Double Consciousness through the Ethics of Jim Crow Paper
Richard Wright, decades after W.E.B. DuBois wrote about Double Consciousness, highlighted the theory through the many events described in his autobiographical sketch The Ethics of Living Jim Crow. The essay is a collection of his experiences where he began to understand the difference of being an American and being an African American in America. His experiences illustrated how African Americans had to understand how they were perceived by Whites. Through Wright's experiences it was very clear the lessons learned and how it applied to Double Consciousness.
At a young age, just as DuBois, Wrightfirst learned that he was different and that there were rules to coexisting with Whites in America. From hisfirst lesson in his Arkansas neighborhood he learned that he was not supposed to fight with whites. His mother instilled in him a way to coexist or act with Whites, to take himself out of the equation. This was only the beginning; there were many more lessons to be learned. In the second lesson he learned the lesson of submission and that he must always use Sir or Mister while speaking to a white man. It is beginning to become painfully clear to him that because he is African American that he is not just an American, yet an African American in America.

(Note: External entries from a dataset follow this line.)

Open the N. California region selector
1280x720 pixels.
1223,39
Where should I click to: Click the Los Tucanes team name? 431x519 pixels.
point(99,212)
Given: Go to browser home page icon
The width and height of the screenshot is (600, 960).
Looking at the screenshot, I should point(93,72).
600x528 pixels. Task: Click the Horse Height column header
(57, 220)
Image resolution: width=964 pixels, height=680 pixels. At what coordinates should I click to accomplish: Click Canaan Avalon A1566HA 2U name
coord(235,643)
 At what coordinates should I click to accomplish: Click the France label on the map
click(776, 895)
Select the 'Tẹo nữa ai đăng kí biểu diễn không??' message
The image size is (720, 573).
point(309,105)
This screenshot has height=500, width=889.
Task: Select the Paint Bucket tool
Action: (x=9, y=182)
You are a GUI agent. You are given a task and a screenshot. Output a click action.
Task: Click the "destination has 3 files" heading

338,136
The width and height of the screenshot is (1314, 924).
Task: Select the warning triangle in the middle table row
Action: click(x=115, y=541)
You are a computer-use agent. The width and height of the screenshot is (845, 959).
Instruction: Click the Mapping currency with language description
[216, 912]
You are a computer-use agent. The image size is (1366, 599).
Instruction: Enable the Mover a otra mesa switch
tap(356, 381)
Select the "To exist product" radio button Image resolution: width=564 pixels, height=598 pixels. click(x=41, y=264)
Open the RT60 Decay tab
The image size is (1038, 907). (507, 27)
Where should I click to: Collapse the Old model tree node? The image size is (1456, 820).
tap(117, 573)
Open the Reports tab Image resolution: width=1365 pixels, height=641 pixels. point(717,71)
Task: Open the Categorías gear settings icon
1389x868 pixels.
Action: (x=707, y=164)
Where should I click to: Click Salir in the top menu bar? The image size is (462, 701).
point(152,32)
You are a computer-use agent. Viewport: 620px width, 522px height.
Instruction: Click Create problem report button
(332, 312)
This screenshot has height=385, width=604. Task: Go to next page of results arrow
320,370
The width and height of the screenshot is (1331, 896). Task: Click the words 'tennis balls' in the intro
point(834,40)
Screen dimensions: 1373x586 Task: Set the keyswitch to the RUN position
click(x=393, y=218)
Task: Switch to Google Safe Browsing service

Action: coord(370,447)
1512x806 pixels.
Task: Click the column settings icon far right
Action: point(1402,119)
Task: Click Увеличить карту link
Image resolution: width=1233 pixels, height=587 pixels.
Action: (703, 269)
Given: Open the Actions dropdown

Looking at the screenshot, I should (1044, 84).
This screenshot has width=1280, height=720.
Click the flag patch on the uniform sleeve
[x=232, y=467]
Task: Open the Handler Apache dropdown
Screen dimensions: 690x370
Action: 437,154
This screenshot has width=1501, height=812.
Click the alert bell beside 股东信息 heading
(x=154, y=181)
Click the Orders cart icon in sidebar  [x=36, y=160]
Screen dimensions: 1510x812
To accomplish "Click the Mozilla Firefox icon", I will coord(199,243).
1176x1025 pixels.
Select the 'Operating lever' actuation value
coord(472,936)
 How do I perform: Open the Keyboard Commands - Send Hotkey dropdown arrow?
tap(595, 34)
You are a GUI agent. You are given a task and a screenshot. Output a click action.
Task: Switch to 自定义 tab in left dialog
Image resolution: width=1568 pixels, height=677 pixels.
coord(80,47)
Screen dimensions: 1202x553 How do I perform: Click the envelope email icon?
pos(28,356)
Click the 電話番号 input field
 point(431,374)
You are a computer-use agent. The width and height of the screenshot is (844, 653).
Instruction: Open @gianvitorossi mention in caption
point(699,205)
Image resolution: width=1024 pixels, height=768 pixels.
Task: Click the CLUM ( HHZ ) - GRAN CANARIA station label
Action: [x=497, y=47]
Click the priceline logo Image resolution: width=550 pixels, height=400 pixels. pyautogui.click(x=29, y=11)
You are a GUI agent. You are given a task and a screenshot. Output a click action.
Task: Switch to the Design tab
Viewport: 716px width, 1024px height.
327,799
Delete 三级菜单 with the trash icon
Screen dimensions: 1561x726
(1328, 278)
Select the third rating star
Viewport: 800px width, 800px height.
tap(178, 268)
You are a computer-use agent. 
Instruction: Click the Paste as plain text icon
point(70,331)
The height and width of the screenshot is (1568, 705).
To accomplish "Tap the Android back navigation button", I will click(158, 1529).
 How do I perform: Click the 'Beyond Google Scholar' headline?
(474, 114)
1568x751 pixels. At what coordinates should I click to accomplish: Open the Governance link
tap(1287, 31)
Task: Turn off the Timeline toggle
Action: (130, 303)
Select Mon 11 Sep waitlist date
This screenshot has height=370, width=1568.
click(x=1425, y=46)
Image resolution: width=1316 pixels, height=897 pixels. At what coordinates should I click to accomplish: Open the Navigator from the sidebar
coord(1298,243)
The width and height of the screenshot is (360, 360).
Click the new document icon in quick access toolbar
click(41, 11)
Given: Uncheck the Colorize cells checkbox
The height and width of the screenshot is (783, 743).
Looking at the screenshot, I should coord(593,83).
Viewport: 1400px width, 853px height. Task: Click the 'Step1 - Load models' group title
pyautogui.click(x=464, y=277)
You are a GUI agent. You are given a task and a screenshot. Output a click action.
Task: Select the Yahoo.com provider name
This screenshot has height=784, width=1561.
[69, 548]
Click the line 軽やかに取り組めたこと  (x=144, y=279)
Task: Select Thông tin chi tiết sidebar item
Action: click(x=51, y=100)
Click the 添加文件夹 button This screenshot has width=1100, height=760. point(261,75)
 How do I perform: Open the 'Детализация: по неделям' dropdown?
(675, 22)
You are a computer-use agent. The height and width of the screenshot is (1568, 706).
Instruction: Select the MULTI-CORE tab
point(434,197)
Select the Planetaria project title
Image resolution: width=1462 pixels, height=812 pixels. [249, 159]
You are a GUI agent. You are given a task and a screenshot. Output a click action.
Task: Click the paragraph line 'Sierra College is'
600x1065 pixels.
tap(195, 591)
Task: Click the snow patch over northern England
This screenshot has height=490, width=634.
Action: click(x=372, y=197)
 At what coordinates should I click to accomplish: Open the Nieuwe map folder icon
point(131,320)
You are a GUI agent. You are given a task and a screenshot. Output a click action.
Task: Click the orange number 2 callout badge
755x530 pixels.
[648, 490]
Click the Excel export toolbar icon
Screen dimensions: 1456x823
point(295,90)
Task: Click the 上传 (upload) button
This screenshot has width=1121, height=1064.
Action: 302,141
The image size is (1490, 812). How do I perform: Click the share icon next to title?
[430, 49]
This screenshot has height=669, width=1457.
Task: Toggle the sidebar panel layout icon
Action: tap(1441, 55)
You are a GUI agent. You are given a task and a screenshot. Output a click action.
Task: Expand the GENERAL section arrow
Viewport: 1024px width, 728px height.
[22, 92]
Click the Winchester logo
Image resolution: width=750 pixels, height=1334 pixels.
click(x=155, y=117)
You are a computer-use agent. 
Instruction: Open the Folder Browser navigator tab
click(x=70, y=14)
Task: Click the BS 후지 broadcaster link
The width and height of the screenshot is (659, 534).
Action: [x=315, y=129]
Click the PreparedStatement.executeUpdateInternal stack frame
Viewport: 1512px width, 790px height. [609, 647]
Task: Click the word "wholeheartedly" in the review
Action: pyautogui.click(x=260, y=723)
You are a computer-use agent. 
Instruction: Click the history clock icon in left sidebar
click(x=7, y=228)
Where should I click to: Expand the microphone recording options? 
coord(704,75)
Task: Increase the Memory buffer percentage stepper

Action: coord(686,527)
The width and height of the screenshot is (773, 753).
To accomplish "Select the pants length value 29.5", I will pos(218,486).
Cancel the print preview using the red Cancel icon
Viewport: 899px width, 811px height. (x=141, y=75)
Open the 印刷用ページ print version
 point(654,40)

The lessons that he learns are all lessons that many had to learn that gave them the sense that they were different. Over time Wright continues to learn the many lesson associated with the times of Jim Crow. The idea of Double Consciousness is to be able to separate yourself from the ideals and lesson learned and seeing that you are looked at differently, even if you do not understand why. When Wright wrote the note to the library saying: "Please let this nigger boy have the following books (1395)." it became clear that he was engaged in his own Double Consciousness. He understood that he was looked at as just a Nigger and that to gain strength he needed understand t…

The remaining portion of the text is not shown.